(Data records)

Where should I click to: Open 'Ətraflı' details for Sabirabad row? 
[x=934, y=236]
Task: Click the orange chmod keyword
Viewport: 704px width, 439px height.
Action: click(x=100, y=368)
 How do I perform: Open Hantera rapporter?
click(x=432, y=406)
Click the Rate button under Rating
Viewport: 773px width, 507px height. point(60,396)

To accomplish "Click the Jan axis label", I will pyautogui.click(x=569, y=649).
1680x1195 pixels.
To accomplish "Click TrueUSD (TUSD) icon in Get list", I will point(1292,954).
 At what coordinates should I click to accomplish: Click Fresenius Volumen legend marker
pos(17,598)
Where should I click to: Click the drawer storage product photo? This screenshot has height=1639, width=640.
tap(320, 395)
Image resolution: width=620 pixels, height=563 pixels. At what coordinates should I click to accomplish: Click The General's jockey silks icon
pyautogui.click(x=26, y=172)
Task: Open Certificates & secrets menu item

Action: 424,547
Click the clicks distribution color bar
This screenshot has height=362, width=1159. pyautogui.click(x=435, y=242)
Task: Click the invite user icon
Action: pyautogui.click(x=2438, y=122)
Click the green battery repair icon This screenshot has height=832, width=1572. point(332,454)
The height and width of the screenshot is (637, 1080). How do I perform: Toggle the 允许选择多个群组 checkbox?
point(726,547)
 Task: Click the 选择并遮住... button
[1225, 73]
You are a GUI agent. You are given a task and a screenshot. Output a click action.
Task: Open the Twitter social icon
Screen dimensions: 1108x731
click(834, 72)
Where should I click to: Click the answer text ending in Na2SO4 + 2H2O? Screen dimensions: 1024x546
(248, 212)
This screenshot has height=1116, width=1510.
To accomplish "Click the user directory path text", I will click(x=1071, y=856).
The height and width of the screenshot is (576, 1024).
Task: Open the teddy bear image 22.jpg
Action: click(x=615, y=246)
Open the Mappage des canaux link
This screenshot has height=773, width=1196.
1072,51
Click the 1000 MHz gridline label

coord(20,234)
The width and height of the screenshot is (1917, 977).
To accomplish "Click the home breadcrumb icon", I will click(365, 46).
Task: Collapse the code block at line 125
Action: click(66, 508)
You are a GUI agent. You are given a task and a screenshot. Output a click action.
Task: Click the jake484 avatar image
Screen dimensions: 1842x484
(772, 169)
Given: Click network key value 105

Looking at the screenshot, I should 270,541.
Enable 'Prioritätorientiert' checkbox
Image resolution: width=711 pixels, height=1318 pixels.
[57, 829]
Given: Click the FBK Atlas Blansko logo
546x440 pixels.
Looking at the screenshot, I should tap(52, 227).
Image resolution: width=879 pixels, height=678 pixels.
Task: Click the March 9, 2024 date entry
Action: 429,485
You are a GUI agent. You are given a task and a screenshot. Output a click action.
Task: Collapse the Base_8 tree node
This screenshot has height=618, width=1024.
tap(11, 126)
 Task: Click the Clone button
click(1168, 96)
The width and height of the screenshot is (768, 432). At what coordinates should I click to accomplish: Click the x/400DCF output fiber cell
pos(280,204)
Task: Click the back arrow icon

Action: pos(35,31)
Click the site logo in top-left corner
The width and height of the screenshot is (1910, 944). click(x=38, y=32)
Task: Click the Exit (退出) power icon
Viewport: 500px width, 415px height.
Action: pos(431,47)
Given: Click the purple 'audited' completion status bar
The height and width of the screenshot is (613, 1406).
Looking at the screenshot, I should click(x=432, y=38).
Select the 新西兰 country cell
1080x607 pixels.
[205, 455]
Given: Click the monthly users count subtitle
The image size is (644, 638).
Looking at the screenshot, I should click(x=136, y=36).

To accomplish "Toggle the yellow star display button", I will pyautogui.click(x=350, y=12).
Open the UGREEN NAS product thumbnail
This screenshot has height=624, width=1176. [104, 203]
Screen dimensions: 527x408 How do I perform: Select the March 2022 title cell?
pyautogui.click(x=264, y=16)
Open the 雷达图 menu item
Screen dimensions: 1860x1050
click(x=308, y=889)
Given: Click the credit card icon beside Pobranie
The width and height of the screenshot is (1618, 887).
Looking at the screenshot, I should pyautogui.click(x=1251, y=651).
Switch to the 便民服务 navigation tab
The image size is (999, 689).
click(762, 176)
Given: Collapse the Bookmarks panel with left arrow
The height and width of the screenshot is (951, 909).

> TASK BRIEF:
Can you repeat, word for word, every line above from the one containing "Task: Click the 选择并遮住... button" down to the one containing "This screenshot has height=1116, width=1510.", including both?

> SOLUTION TO THIS TASK:
 Task: Click the 选择并遮住... button
[1225, 73]
You are a GUI agent. You are given a task and a screenshot. Output a click action.
Task: Open the Twitter social icon
Screen dimensions: 1108x731
click(834, 72)
Where should I click to: Click the answer text ending in Na2SO4 + 2H2O? Screen dimensions: 1024x546
(248, 212)
This screenshot has height=1116, width=1510.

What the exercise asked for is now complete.